Here's a draft pdf of my latest Sega SC-3000 component video daughterboard design. It performs just as well as the previous one, but it is a lot simpler.

http://www.sc3000-multicart.com/downloa ... EagleD.pdf

Great work. Can you share your Eagle files, too?
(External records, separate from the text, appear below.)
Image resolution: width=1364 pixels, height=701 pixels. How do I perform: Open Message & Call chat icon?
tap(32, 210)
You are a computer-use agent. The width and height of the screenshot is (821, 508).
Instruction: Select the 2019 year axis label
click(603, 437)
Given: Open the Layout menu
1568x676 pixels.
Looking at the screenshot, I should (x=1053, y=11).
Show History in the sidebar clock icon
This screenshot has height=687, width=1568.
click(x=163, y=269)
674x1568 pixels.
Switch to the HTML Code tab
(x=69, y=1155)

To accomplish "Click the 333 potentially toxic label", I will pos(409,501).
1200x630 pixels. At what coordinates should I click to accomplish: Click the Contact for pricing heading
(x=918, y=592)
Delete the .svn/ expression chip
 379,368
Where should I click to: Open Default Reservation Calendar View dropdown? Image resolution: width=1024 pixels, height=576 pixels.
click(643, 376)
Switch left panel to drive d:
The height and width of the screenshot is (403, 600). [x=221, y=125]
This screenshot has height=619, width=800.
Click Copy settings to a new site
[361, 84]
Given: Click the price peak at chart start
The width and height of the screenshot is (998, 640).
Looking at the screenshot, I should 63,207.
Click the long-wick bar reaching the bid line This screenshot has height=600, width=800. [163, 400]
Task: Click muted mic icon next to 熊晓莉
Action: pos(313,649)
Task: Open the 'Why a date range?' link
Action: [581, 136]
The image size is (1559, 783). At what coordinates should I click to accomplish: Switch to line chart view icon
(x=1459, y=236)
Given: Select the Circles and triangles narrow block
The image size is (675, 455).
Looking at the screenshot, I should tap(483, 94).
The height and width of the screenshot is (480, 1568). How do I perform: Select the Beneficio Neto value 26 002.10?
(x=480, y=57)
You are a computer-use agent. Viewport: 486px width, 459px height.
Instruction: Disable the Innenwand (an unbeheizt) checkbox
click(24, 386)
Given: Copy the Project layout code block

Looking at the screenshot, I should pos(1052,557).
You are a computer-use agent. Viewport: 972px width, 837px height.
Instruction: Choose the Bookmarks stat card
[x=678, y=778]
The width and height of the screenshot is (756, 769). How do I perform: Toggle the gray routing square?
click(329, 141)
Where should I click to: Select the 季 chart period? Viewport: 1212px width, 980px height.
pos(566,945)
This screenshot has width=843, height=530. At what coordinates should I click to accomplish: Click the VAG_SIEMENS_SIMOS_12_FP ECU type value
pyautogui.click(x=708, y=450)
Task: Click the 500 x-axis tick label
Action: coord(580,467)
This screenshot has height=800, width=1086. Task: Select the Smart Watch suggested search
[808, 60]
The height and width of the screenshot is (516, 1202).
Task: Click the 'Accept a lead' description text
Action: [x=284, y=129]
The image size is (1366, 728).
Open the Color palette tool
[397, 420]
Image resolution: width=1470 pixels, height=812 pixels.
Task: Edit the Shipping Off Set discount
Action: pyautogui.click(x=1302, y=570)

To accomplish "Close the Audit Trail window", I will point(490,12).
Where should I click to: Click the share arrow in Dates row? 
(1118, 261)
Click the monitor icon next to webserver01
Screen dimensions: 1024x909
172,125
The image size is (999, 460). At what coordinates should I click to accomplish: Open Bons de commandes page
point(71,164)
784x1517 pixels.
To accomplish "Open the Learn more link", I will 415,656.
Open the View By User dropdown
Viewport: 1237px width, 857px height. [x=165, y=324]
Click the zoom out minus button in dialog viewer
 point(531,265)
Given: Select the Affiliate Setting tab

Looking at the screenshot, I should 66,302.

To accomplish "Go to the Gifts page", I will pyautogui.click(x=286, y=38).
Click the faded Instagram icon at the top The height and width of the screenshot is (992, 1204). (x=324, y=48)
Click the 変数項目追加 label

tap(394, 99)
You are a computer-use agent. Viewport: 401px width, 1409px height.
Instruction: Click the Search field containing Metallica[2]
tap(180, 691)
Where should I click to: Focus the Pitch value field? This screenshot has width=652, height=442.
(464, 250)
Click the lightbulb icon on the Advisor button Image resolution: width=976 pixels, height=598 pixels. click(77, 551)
That should solve the wrong colors on my experiments I worked on with the TI99/4A (which also uses the TMS9929A). Especially e.g. Parsec has a blue instead of black background.

Thnx.

ti99user

My calculations:
================================================================================================================================================================
20170209_ComponentVideo_RY_BY_Averager_EagleD.pdf:
Input 1Vpp signal without sync @ 470E:
Yout=Yin*(1+1k/2.56k)*75E/(75E+75E)*1Vpp=0.6953125Vpp => v=0.6953125Vpp/0.7Vpp=~1
Pr=(R-Y)*75E/(75E+75E)*1Vpp=0.5Vpp => v=0.5Vpp/0.7Vpp=0.71428571428571428571 => correct (ideal: 0.71326676176890156919)
Pb=(B-Y)*859E/(240E+859E)*75E/(75E+75E)*1Vpp=0.39080982711555959964Vpp v=0.39080982711555959964Vpp/0.7Vpp=0.55829975302222799948 => correct (ideal: 0.56433408577878103837)
================================================================================================================================================================
https://hackaday.io/project/13056-tms99 ... nt-adapter
TMS9929_RGB_Adapter.pdf
========================================
= Variant Y R-Y B-Y ("YUV")
========================================
Input 1Vpp signal without sync @ 470E:
Yout=Yin*(1+1k/2k)*75E/(75E+75E)*1Vpp=0.75Vpp => v=0.75Vpp/0.7Vpp=1.07142857142857142857
(R-Y)out=(R-Y)*(1+1k/2k)*75E/(75E+75E)*1Vpp=0.75Vpp => v=0.75Vpp/0.7Vpp=1.07142857142857142857
(B-Y)out=(B-Y)*(1+1k/2k)*75E/(75E+75E)*1Vpp=0.75Vpp => v=0.75Vpp/0.7Vpp=1.07142857142857142857

========================================
= Variant RGB
========================================
Input 1.5Vpp signal without sync after U1A, U2A, U3A:
Y=0.299*R+0.587*G+0.114*B

Rout=(1+1.2k/1k)*(1.5Vpp*Y*1k/(1k+1.2k)+1.5Vpp*(R-Y)*1.2k/(1k+1.2k))*75E/(75E+75E)=(1+1.2k/1k)*(1.5Vpp*Y*1k/(1k+1.2k)+1.5Vpp*(R-Y)*1.2k/(1k+1.2k))*0.5=1.5Vpp*Y*1.0*0.5 + 2.2*1.5Vpp*(R-Y)*54/99*0.5=0.75Vpp*Y +0.9Vpp*(R-Y)=0.9Vpp*R-0.15Vpp*Y=0.9Vpp*R-0.15Vpp*(0.299*R+0.587*G+0.114*B)=0.85515Vpp*R-0.08805Vpp*G-0.0171Vpp*B => correct
Bout=(1+1k/1k)*(1.5Vpp*Y*1k/(1k+1k)+1.5Vpp*(B-Y)*1k/(1k+1k))*75E/(75E+75E)=(1+1k/1k)*(1.5Vpp*Y*1k/(1k+1k)+1.5Vpp*(B-Y)*1k/(1k+1k))*0.5=1.5Vpp*Y*2.0/2.0*0.5 + 2.0*1.5Vpp*B*0.5*0.5 - 2.0*1.5Vpp*Y*0.5*0.5=0.75Vpp*Y + 0.75Vpp*B - 0.75Vpp*Y = 0.75Vpp*B => correct
Gout=(1.5Vpp*Y*1k/(1k+1k)*(1+3.6k/(6.2k||9.1k))+1.5Vpp*(R-Y)*(-3.6k/6.2k)+1.5Vpp*(B-Y)*(-3.6k/9.1k))*75E/(75E+75E)=
=(1.5Vpp*Y*0.5*1.97624955689471818504-1.5Vpp*R*0.58064516129032258065+1.5Vpp*Y*0.58064516129032258065-1.5Vpp*B*0.3956043956043956044+1.5Vpp*Y*0.3956043956043956044)*0.5
=1,47328075150655795818Vpp*Y-0,43548387096774193548Vpp*R-0,2967032967032967033Vpp*B=1,47328075150655795818Vpp*(0.299*R+0.587*G+0.114*B)-0,43548387096774193548Vpp*R-0,2967032967032967033Vpp*B=0.00502707373271889402Vpp*R+0.86481580113434952145Vpp*G-0.12874929103154909607Vpp*B => correct
================================================================================================================================================================

[tezza]

You guys are doing some awesome work here!